> Page extract:
-------------------------
Yes, my wife went full-time remote with several co-workers during covid and it looks to remain permanent. Recently one of her co-worker's spouse needed to travel for work so she took 2 travel days off and when along with her husband and worked from the hotel during the day. 

From day one I've set our office up for everyone to work remotely if necessary. They can get phone calls and access their data anywhere in the world as if they were sitting in their office. I, personally, don't work well from home. Too many distractions. Plus I work reception so I feel more comfortable in the office.

 
 
 
Drinker of the Wry
Freshman Principal
2  Drinker of the Wry    2 months ago

I have teleworked since Apr 2020.  My office returned at 20% last Jan and 50% in March and 100% this month.  They remain very liberal with working from home  when that makes sense.  I've remained at home due to immune system issues.  This experience has greatly reduced our work travel as we've gotten good at meeting and collaboration with MS Teams and SharePoint sites.  

 
 
 
Split Personality
Professor Principal
3  Split Personality    2 months ago

Since my business transverses 4 time zones I began working my 9 hours and teleworking at night

to bag as many transactions as I could around 2008 from the east coast.

Eventually I moved to Texas where I teleworked from 6AM to 6PM which matched my brides work

schedule.  That wasn't good enough for my previous contractor so now I do it for myself when I want to.

I make more working 4 to 6 hours a day now.

My wife worked from home for her international law firm throughout Covid as we approached retirement.

No complaints, only praise for the cook and the commute and the clean bathrooms.
-------------------------
> Material provided:
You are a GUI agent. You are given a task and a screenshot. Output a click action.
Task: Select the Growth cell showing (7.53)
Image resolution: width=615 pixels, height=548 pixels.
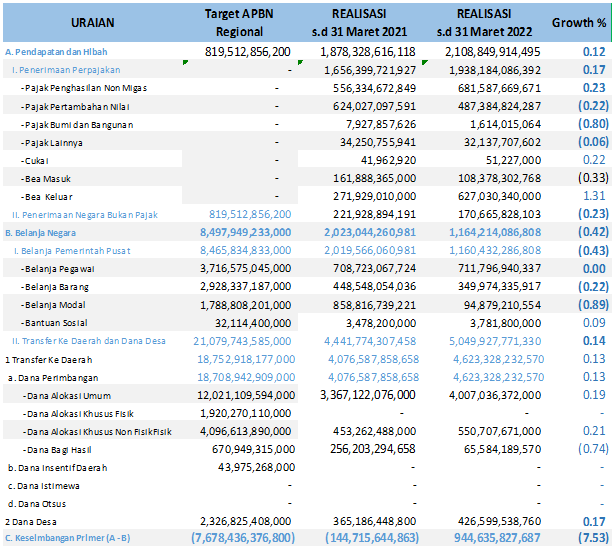(586, 538)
-------------------------
> Requirement A:
Check the statements below against the forum posts about working from home. For each, answer yes or no and quote the words that decide it.
(i) One poster's office came back fully this month.
(ii) The poster who works reception prefers working from home.
(iii) The poster who began teleworking at night says this started around 2008.
> Requirement B: In the forum posts about working from home, begin at the words "Since my business" and stop after "the clean bathrooms.". Reproduce that stretch, swapping "Texas" for "Arizona".
> Requirement C: Extend the forum posts about working from home by writing the next part, beginning right after the final sentence.

> Answer space A:
(i) Yes: "My office returned at 20% last Jan and 50% in March and 100% this month."
(ii) No: "I, personally, don't work well from home."
(iii) Yes: "to bag as many transactions as I could around 2008 from the east coast."

> Answer space B:
Since my business transverses 4 time zones I began working my 9 hours and teleworking at night

to bag as many transactions as I could around 2008 from the east coast.

Eventually I moved to Arizona where I teleworked from 6AM to 6PM which matched my brides work

schedule.  That wasn't good enough for my previous contractor so now I do it for myself when I want to.

I make more working 4 to 6 hours a day now.

My wife worked from home for her international law firm throughout Covid as we approached retirement.

No complaints, only praise for the cook and the commute and the clean bathrooms.

> Answer space C:
 
 
 
Drinker of the Wry
Freshman Principal
3.1  Drinker of the Wry  replied to  Split Personality @3    2 months ago
No complaints, only praise for the cook and the commute and the clean bathrooms.

Here here, although I've found training new hires to be harder and slower.  Maybe if I didn't waste so much time here...

 
 
 
Split Personality
Professor Principal
3.1.1  Split Personality  replied to  Drinker of the Wry @3.1    2 months ago

LOL!

My wife did great, partly because new (younger) hires were so much more tech savy.

I had to maintain a certain amount of decorum ( pants and a nice shirt ) when she was training

her replacements using facetime, zoom, webex and actually sharing  docs etc. while

talking them through various tasks.  They still call but I think it's just to keep up with the "Suits"

like drama at the firm. 

 
 
 
Drinker of the Wry
Freshman Principal
3.1.2  Drinker of the Wry  replied to  Split Personality @3.1.1    2 months ago
I had to maintain a certain amount of decorum ( pants and a nice shirt )

Sometimes I wear a dress shirt and pajama bottoms.